START

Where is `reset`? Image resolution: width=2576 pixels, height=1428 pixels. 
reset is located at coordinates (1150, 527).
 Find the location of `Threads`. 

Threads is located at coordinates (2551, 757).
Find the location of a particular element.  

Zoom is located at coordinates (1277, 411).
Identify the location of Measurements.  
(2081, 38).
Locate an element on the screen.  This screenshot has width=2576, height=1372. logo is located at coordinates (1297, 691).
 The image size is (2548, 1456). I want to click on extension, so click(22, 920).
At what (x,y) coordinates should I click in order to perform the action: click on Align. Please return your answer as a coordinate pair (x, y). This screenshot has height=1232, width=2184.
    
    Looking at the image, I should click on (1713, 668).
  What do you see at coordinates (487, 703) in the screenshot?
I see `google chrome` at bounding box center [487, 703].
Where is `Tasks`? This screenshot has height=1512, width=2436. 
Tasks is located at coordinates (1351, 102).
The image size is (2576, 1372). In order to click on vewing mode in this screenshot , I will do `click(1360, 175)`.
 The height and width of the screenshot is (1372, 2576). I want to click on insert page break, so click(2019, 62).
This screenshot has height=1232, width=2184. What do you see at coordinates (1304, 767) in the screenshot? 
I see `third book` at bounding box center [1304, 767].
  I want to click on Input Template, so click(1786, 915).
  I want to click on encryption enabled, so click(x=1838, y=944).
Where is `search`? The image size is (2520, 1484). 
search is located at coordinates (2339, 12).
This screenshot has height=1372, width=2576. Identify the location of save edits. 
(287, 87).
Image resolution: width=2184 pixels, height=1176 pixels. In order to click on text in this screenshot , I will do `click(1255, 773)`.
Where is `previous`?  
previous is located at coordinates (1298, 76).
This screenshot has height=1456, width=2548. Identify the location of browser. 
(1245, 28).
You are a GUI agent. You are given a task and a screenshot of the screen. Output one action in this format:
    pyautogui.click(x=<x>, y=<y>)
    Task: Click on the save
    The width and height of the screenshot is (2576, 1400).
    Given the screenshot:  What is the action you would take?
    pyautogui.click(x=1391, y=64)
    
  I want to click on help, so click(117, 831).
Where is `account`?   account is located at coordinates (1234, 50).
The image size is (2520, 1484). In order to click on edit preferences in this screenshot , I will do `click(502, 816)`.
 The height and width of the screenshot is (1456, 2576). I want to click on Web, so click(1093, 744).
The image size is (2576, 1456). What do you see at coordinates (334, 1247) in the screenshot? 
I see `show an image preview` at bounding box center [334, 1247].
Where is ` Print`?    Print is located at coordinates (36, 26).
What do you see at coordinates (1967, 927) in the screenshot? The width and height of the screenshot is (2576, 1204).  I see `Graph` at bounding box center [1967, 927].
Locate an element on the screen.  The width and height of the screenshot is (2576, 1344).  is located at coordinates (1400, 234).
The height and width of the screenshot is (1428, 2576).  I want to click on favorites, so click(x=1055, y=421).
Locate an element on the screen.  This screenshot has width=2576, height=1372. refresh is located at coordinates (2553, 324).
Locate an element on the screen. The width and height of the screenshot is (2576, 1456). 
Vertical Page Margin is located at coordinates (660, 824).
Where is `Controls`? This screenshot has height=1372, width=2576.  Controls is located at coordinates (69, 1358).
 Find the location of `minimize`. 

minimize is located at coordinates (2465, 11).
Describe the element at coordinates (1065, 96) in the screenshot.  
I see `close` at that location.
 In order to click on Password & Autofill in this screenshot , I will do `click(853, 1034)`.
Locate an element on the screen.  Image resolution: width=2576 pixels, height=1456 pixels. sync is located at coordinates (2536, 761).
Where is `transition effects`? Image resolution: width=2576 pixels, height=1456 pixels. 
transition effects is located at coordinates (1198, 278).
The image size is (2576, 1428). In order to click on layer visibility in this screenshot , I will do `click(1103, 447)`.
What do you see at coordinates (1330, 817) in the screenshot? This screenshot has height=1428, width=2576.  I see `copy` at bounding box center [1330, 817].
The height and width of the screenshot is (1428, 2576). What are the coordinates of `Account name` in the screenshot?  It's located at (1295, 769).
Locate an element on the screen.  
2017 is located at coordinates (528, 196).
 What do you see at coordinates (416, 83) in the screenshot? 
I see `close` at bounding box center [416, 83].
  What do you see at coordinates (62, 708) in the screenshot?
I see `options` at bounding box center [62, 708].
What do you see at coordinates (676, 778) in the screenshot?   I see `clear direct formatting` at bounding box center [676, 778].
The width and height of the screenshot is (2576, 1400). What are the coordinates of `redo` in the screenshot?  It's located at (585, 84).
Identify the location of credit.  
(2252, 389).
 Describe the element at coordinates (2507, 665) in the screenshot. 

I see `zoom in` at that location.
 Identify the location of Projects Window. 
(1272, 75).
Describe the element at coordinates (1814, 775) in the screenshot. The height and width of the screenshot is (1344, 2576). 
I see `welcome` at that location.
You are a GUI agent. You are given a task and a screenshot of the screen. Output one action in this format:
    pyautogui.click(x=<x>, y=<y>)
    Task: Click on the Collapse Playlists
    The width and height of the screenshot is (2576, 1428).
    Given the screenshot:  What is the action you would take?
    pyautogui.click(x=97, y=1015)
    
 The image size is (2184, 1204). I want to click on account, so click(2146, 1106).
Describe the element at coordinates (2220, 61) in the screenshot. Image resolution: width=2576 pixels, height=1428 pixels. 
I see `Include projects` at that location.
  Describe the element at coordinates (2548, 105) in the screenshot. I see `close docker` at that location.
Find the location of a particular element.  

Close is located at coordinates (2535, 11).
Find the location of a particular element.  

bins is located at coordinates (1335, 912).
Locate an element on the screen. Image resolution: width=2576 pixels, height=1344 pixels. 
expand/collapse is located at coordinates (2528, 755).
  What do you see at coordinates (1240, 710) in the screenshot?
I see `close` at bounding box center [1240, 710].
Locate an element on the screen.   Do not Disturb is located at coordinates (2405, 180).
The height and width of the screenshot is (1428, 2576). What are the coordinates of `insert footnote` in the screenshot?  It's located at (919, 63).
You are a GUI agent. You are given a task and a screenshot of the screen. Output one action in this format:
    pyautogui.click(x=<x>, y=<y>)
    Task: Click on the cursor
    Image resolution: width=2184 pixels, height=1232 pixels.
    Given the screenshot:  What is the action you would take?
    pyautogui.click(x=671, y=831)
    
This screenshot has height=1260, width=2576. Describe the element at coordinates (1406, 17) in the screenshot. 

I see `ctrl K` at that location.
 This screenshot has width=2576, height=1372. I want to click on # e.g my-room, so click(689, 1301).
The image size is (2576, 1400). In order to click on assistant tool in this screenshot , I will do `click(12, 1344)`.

END

**Aim**:
Update the lines from the first line through the line with "Tasks is located at coordinates (1351, 102).", changing every "location" to "position" and leaving everything else unchanged.

**Solution to the problem**:
Where is `reset`? Image resolution: width=2576 pixels, height=1428 pixels. 
reset is located at coordinates (1150, 527).
 Find the position of `Threads`. 

Threads is located at coordinates (2551, 757).
Find the position of a particular element.  

Zoom is located at coordinates (1277, 411).
Identify the position of Measurements.  
(2081, 38).
Locate an element on the screen.  This screenshot has width=2576, height=1372. logo is located at coordinates (1297, 691).
 The image size is (2548, 1456). I want to click on extension, so click(22, 920).
At what (x,y) coordinates should I click in order to perform the action: click on Align. Please return your answer as a coordinate pair (x, y). This screenshot has height=1232, width=2184.
    
    Looking at the image, I should click on (1713, 668).
  What do you see at coordinates (487, 703) in the screenshot?
I see `google chrome` at bounding box center [487, 703].
Where is `Tasks`? This screenshot has height=1512, width=2436. 
Tasks is located at coordinates (1351, 102).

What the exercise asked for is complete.